Sunday, February 6, 2011

making policy on sand-piles

Seed Magazine posts an interview with Joshua Cooper Ramo, strategy consultant and author of The Age of the Unthinkable, offering a handy metaphor for the growing complexity and instability of our world: sand-piles.

If you think back to the pleasure and frustration of building sand hills, castles and sarcophoguses on the beach, you know what he means. Sprinkling sand has a predictable way of accumulating at the top of a pile and rolling down the sides - until an unpredictable fissure results in a mini-avalanche or sand-glacier crumbling your work. When and how the pile reaches its breaking point is not just a mystery to beach-goers; physicist computer models also can't calculate that degree of complexity to make accurate predictions.

In human history, grains of innovation have always built up our sandpile of civilization - while occasional cracks (financial crises, war, famine) set progress back a few years (or centuries). Nothing has changed today, except for the fact that the cycle of build-up and bust has been accelerated via information technology and globalization.
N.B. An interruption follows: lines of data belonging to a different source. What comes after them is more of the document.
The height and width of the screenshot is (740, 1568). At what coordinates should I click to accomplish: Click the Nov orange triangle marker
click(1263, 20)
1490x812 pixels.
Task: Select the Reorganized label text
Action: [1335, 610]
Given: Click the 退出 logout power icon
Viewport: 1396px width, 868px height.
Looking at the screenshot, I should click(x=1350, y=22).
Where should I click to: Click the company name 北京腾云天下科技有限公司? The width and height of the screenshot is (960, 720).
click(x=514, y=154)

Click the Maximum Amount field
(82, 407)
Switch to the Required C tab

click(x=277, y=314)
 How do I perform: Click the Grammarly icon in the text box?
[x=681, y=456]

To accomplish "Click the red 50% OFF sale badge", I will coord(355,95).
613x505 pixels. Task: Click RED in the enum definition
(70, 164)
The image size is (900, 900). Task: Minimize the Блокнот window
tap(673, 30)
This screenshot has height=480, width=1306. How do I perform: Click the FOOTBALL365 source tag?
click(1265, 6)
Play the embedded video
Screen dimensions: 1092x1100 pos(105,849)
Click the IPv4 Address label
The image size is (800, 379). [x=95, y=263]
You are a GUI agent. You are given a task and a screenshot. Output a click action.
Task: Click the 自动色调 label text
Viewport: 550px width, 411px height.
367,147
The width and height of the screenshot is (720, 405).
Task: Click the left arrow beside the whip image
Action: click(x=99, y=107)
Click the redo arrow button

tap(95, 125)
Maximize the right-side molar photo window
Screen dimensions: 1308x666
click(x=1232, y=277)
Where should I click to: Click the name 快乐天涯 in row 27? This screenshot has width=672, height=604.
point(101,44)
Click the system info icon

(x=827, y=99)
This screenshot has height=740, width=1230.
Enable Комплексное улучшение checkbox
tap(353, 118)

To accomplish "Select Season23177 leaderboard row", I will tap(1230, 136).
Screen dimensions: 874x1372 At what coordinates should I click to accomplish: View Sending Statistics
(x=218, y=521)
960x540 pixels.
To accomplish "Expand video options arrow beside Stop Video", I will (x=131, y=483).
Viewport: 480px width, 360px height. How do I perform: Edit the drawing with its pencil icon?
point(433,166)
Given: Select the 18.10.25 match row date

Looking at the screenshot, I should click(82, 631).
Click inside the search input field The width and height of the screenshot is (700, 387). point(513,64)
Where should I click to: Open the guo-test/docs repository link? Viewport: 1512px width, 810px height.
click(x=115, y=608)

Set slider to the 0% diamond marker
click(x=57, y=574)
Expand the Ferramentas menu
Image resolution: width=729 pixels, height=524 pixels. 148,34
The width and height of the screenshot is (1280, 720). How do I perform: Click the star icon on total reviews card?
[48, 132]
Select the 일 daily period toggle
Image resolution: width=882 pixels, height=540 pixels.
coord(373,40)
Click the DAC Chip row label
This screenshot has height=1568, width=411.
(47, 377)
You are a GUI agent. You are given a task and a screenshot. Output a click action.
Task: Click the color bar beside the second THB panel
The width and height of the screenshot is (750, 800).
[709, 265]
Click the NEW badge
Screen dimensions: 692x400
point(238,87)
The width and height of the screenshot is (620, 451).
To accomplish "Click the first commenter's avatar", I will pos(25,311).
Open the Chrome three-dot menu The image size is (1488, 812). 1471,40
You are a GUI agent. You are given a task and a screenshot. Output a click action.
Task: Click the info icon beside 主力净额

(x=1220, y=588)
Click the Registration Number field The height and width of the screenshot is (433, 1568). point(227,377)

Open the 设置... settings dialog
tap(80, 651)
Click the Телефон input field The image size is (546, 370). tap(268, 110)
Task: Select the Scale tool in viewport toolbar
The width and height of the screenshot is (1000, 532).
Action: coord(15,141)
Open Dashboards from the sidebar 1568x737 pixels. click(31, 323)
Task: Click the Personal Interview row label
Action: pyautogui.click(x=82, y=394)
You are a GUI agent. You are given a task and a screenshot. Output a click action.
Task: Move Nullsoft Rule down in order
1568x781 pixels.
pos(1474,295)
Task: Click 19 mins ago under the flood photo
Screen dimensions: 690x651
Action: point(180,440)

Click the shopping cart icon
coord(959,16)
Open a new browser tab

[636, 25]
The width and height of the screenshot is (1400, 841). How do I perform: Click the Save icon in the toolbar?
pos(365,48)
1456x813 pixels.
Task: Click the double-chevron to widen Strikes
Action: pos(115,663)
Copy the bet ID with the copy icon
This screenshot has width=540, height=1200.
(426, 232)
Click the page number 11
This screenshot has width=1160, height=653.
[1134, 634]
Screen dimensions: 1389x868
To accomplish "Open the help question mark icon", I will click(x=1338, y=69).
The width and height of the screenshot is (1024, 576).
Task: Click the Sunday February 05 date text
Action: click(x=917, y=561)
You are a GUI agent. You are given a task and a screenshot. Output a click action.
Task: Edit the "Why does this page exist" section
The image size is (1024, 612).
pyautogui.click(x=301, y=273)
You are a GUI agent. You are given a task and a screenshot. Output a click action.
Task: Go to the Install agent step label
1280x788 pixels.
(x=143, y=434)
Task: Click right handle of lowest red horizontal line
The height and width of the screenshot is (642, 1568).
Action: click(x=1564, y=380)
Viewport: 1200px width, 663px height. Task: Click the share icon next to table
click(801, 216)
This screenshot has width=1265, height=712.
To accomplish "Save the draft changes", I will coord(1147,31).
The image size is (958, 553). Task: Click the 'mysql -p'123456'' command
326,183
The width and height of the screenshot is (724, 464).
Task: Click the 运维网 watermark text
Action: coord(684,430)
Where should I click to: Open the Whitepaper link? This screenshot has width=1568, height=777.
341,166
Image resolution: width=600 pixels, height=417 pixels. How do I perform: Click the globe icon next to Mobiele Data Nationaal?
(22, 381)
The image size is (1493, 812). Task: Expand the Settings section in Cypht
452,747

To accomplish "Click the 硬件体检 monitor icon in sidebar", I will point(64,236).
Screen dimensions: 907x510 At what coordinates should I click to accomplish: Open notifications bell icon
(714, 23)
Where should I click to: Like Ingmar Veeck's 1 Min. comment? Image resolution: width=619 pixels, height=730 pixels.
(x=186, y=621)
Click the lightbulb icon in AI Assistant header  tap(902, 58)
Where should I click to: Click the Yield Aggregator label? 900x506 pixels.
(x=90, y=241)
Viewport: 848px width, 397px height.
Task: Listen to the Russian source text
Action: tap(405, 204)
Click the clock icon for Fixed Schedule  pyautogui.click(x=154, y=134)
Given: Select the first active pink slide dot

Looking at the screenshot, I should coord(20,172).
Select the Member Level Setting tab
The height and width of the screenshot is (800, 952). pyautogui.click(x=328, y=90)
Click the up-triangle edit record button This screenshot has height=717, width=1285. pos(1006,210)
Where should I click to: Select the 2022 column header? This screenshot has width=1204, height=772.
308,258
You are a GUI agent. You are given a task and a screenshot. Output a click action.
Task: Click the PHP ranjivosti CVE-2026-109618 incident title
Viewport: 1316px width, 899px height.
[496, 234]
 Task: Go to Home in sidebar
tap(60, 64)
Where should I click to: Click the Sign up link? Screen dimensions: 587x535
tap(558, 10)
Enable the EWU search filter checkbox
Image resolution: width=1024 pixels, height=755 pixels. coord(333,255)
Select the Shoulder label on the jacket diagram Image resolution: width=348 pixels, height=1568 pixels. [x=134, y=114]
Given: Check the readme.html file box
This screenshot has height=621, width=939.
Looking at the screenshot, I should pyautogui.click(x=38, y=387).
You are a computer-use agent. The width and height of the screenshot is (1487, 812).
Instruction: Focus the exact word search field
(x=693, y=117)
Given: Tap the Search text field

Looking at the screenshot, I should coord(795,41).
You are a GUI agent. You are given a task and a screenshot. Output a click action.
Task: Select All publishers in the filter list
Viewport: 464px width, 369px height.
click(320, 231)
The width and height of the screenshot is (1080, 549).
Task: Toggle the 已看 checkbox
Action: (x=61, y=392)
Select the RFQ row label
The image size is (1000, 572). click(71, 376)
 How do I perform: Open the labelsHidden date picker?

Instead of expecting sudden tectonic shifts in the status quo every few centuries, we should be looking for them every couple of decades - or years.

But Ramo doesn't just advise that we be on the look-out for unpredictable changes; he suggests policy advisors factor in ever-shifting systems when designing policy. That is, instead of passing laws to fix problems once and for all, laws may need to be re-visited and tweaked often to adjust to the changing world.

That's wise advice for lawmakers, but advice it's hard to imagine politicians heeding. Preaching complexity and more involved government doesn't get many votes. To give lawmakers that latitude, we either have to convince Americans to embrace complexity - or we have to move to a more technocrat model (with agency work moved from the public eye). Again, it's hard to see that happen in the foreseeable future.